The pipe operator is part of the magrittr package (Bache et al. 2020), which might sound unfamiliar. Don’t worry, while we haven’t actively installed this package, it should have been loaded as a dependency when we first installed the plotly (Sievert 2020) package.

In brief, the pipe operator can be used to chain together a sequence of operations in R, in an intuitive manner which is typically easier to read than alternative methods (see e.g. Wickham and Grolemund (2017)).
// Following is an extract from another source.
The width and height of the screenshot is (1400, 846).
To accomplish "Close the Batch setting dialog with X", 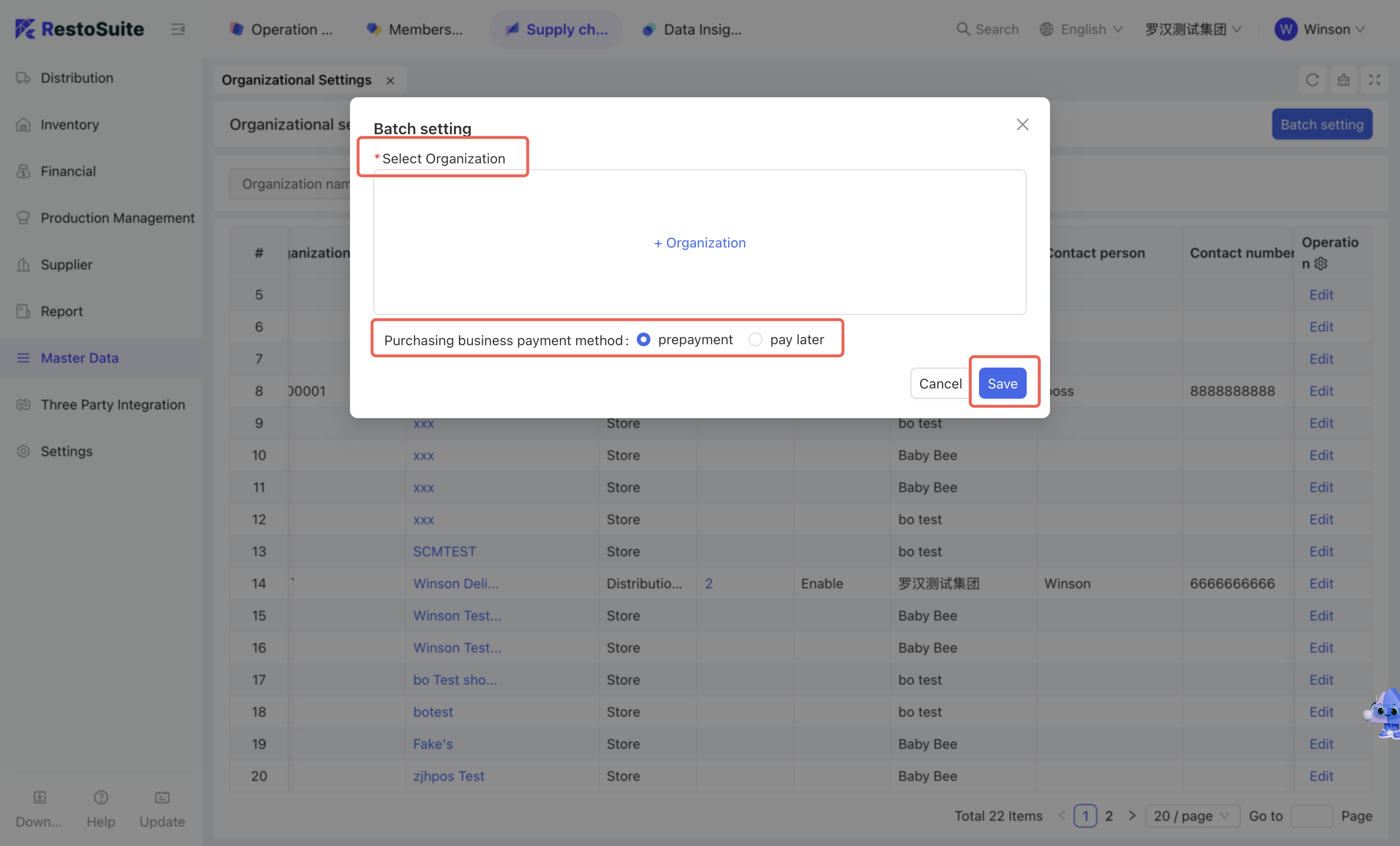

Piping can be used to add additional details to existing objects, without the need to define new objects.

Let’s take a look at a simple example.

4.1.1

Suppose that we would like to carry out a sequence of operations, and we don’t know about the existence of the pipe operator.

Specifically, imagine that we have a set of 100 simulated observations in the object sim_data, and (for whatever reason) would like to

  1. sample 30 of these randomly
  2. take the square root of these sampled values
  3. compute the log of these resultant values
  4. round these resultant values to 2 decimal places of accuracy
  5. and finally plot a histogram of the results

Our code could look like this:

sim_data <- rnorm(100, mean = 5, sd = 2)
hist(round(log(sqrt(sample(sim_data, 30))), 2))
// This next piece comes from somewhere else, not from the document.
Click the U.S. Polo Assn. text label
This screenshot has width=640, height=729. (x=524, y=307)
As you can see, if we try to carry out too many operations on our base object, with all this nested code it can get quite difficult to see what’s going on at a glance - it’s also easy to misread a section, or forget a bracket, which could have serious consequences. If you are used to coding in R, the above example might not seem too bad, but if you haven’t had much coding experience, it can look a bit confusing.

Alternatively, if we were aware of the pipe operator, we could conduct this sequence of operations in the following manner.

library(magrittr)
sim_data <- rnorm(100, mean = 5, sd = 2) # simulate data

sim_data %>% sample(30) %>% # take a sample of 30
             sqrt() %>% # and then take the square root
             log() %>% # and then take the log
             round(3) %>% # and then round values to 3 decimal places
             hist() # and finally, plot results as a histogram

It’s a lot clearer what’s happening here - note that we’ve included some comments in the code here too, which summarise what we would typically be thinking as we read through this code.
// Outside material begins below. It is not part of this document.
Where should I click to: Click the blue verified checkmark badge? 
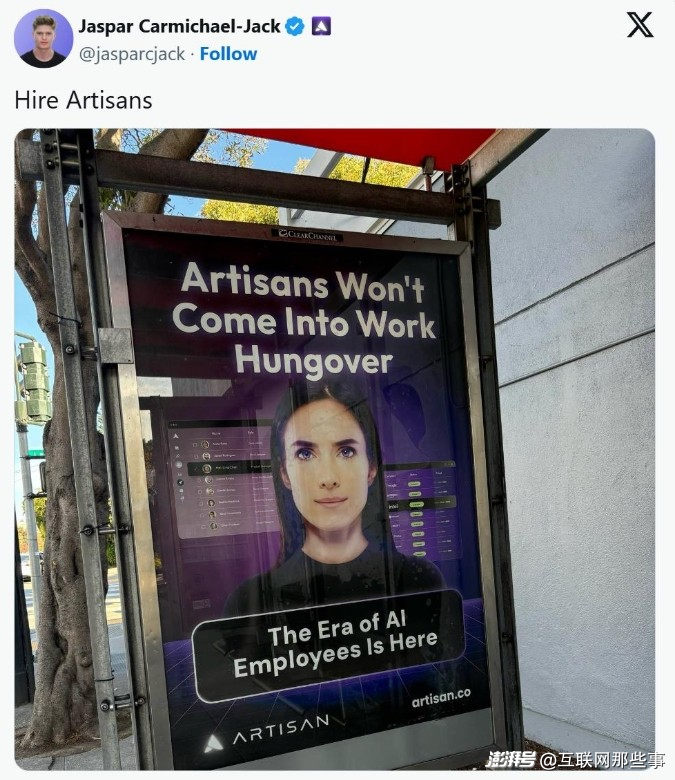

If you consider reading outing the code like an English sentence, each time you see the pipe operator %>%, it might help to read this as, “and then we…”.

N.B. Just remember, when you are using piping, you will need to include the pipe at the end of each line of code, if you intend to conduct further operations on the subsequent line.

E.g.

sim_data %>% sample(30) %>% 
             sqrt() 

will work, but

sim_data %>% sample(30) 
             %>% sqrt()

will not fully execute, as R will stop once the sample(30) is read, since there’s no more code on that line.

4.1.2

While piping is very useful, it is not a one-size-fits-all tool, and there are instances in which piping might not be the best tool to use.

When we use piping, we are not modifying the original object, but rather are carrying out operations on/with it. Therefore any changes we implement are not saved to the original object.

If you are carrying out a large number of sequential operations to an object, or if you intend to make significant changes to an object, then it is often a good idea to assign intermediate results to new objects, rather than using one long sequence of piping.

There is no ironclad rule as to the limit of pipes to use in a single chunk of code, but generally speaking, if you are using more than 10 pipes at once it might be worth splitting your code into more manageable portions.

References

Bache, Stefan Milton, Hadley Wickham, Lionel Henry, and RStudio. 2020. magrittr: A Forward-Pipe Operator for R. https://magrittr.tidyverse.org.
Sievert, Carson. 2020. Interactive Web-Based Data Visualization with r, Plotly, and Shiny. Chapman; Hall/CRC. https://plotly-r.com.
Wickham, H., and G. Grolemund. 2017. R for Data Science. 1st ed. USA: O’Reilly Media.